Investigative Analysis

Where Is Your Fat?

March 2003

It's a crisis of fact. America is overweight. You've heard it many times in the past year or so, and it's just not going to go away until we change our habits and improve the statistics. But more than the obesity issue, the effect of excess body weight on our health is the important matter.

Now, new research shows that hitting the right weight goal is only part of the equation; where the fat is distributed throughout your body may be as influential as the amount of fat itself. We've known for ages that obesity increases the risk for cardiovascular disease, joint problems, and diabetes. But it seems that even those who maintain healthy weight may also increase their health risks if they store the fat they have in certain areas of the body.

New research, new goals

The latest study, which appeared in February's edition of the journal Diabetes Care, suggests that men and women who store their fat in the abdomen and thighs, even if they maintain a "healthy" normal weight, are at greater risk of developing diabetes as they age.

The study follows earlier work demonstrating that young adults who carry fat around the middle are more likely to develop insulin resistance and/or diabetes. This time, researchers turned their attention to nearly 3,000 men and women with an average ate of 74, finding that those with diabetes or impaired glucose tolerance (a pre-diabetic condition) carried more fat in their thigh muscles and abdomens than those without the conditions.

It's just one more in a spate of studies that are changing the way we look at our bodies and our weight. It's not just total body weight or the percentage of body fat we must be concerned about when determining our health risks, but where the fat we carry is located that could make the difference.

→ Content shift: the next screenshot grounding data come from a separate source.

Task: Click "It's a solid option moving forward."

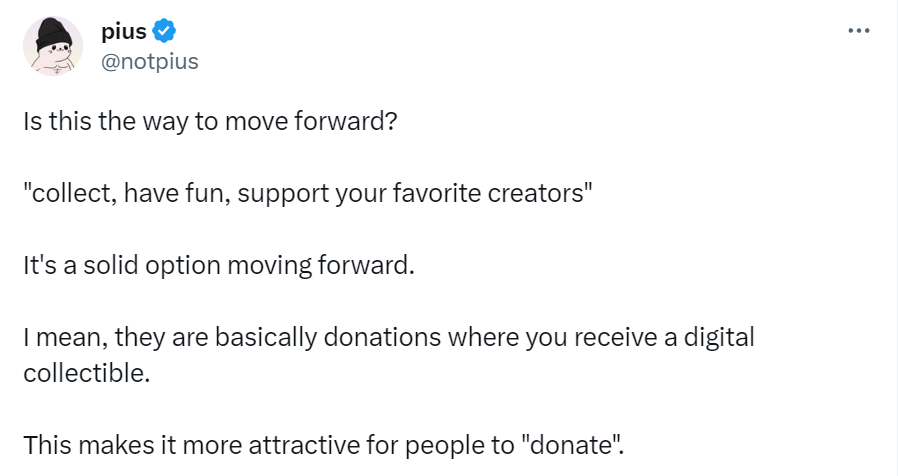Action: pos(218,267)
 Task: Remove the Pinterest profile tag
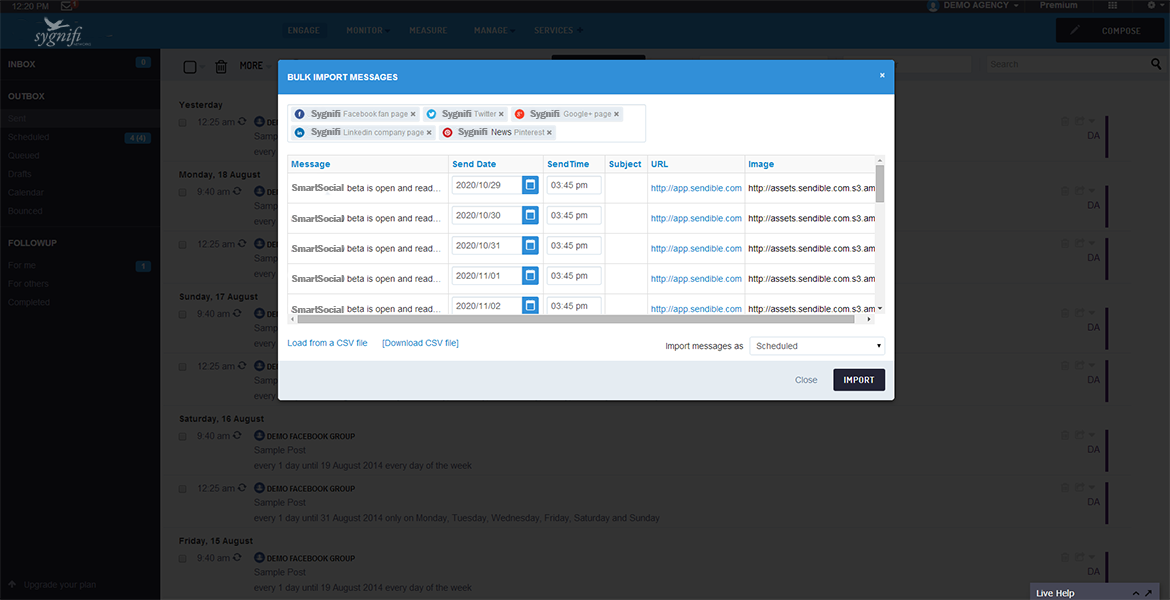pyautogui.click(x=550, y=132)
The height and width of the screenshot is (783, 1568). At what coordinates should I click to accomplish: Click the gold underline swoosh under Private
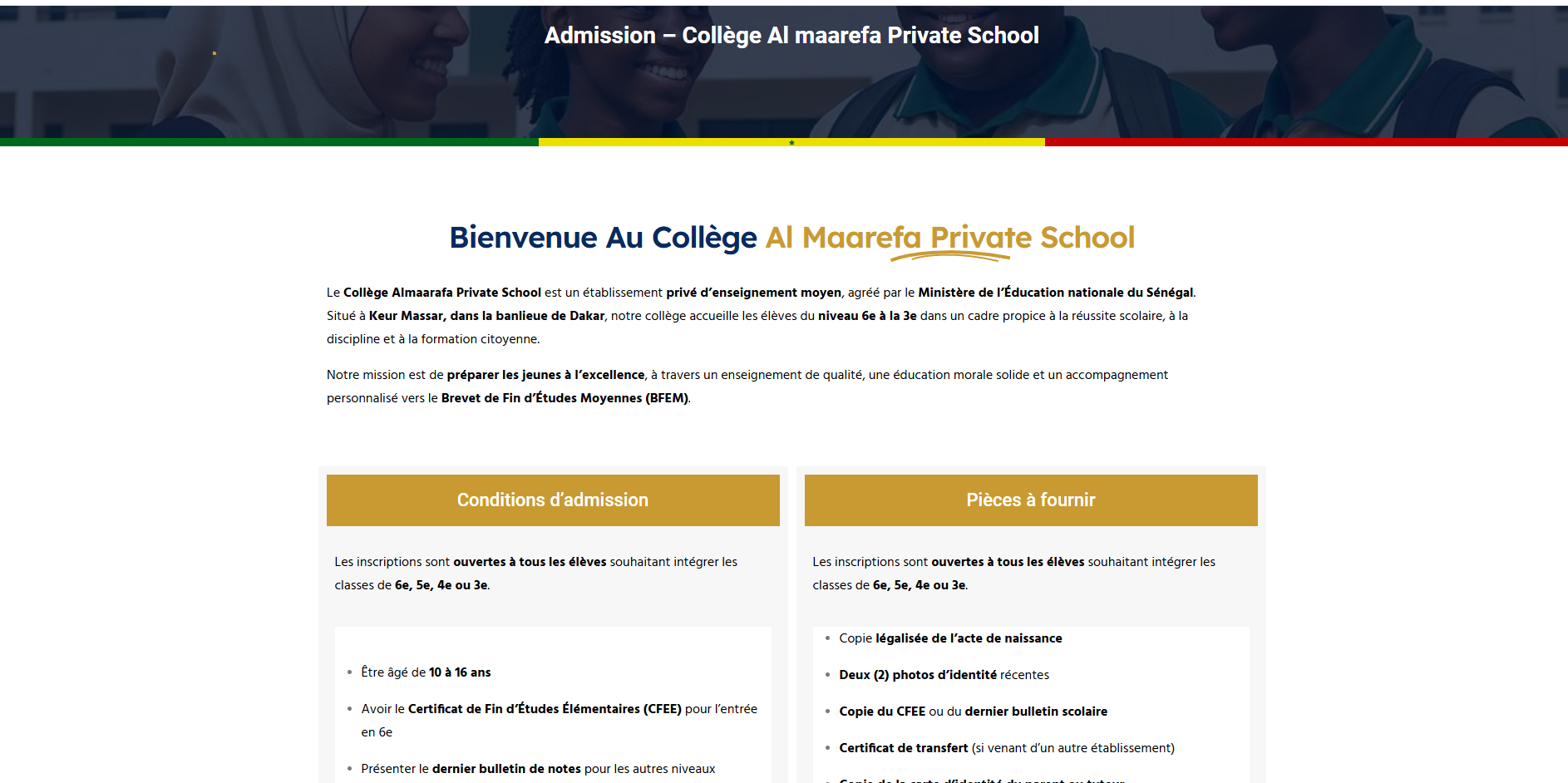(949, 257)
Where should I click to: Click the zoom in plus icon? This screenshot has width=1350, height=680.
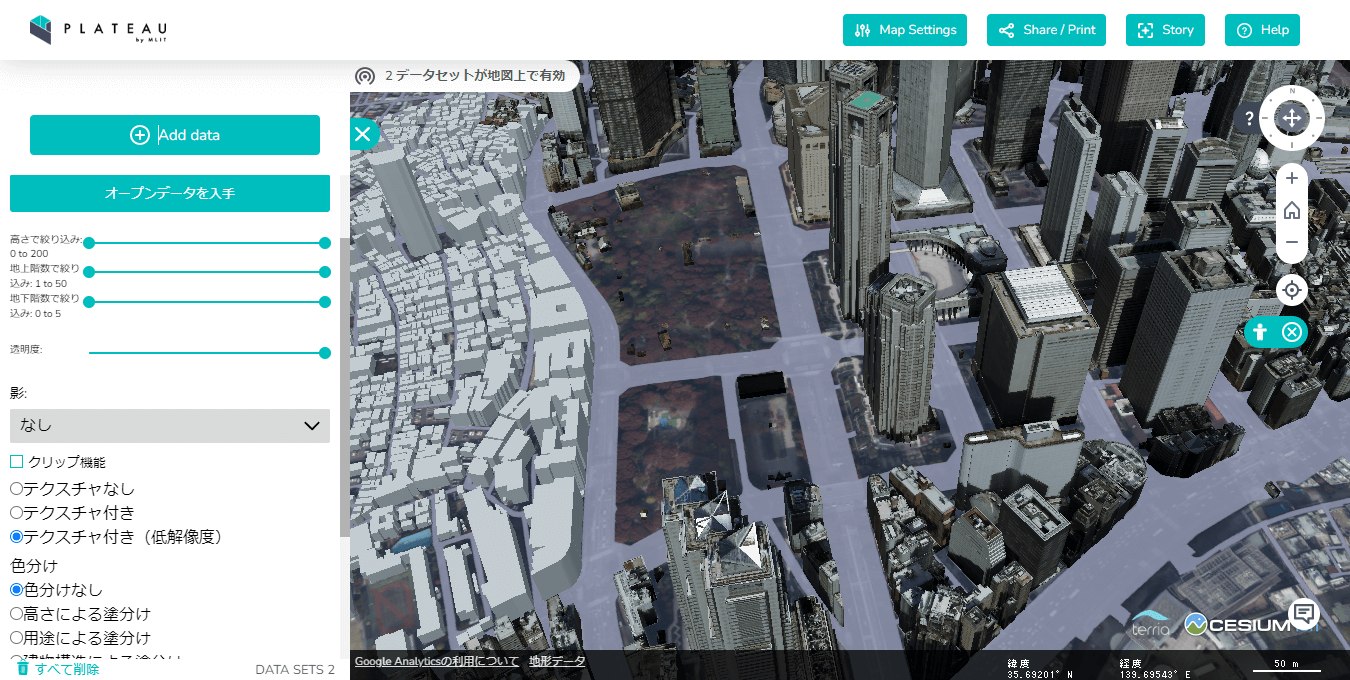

Another recent study shows that fat distribution may also influence the progression of cardiovascular disease. Measuring the thickness of carotid artery walls in 310 Italian women, researchers found that those with central fat distribution (abdominal obesity) had greater risk factor profiles and higher intima-media thickness (IMT, a marker of preclinical atherosclerosis) than their more smaller counterparts. A measure of the waist-to-hip ratio was used as a marker for central fat distribution, which proved to be a significant risk factor independent of all others.

What to do

We know what you're thinking: Great, first it's the fat, now it's where the fat is at. I just got used to that body mass index (BMI) stuff! The fact of the matter is, it's all the same thing. Sure, there's a lot to think about when it comes to your health, but it all really comes down to a wholistic approach to wellness.

This new research confirms other well-known but often ignored truths such as dieting is not enough; exercise is essential. The older you get, the truer and more important this statement becomes. If you've taken comfort in your normal weight while overlooking the "beer belly" or the flabby thighs, you may want to reconsider your activity level.

With all the fitness magazines, the internet, and private centers available out there, we certainly don't have a lack of assistance. Within minutes you can find advice on special exercises to help trim those thighs and tummy, build cardiovascular strength and endurance, and eat wisely for better health. Don't think about it as an aesthetic pursuit-you're not out to impress anyone with your buff physique—but think of it as essential to your future health, your longevity, and your overall well-being.

Sources

Goodpaster BH, et. al.: Association between regional adipose tissue distribution and both type 2 diabetes and impaired glucose tolerance in elderly men and women. Diabetes Care 26:372-379, 2003.

De Michele M, et. al.: Association of obesity and central fat distribution with carotid artery wall thickening in middle-aged women. Stroke 33(12):2923-2928, 2002.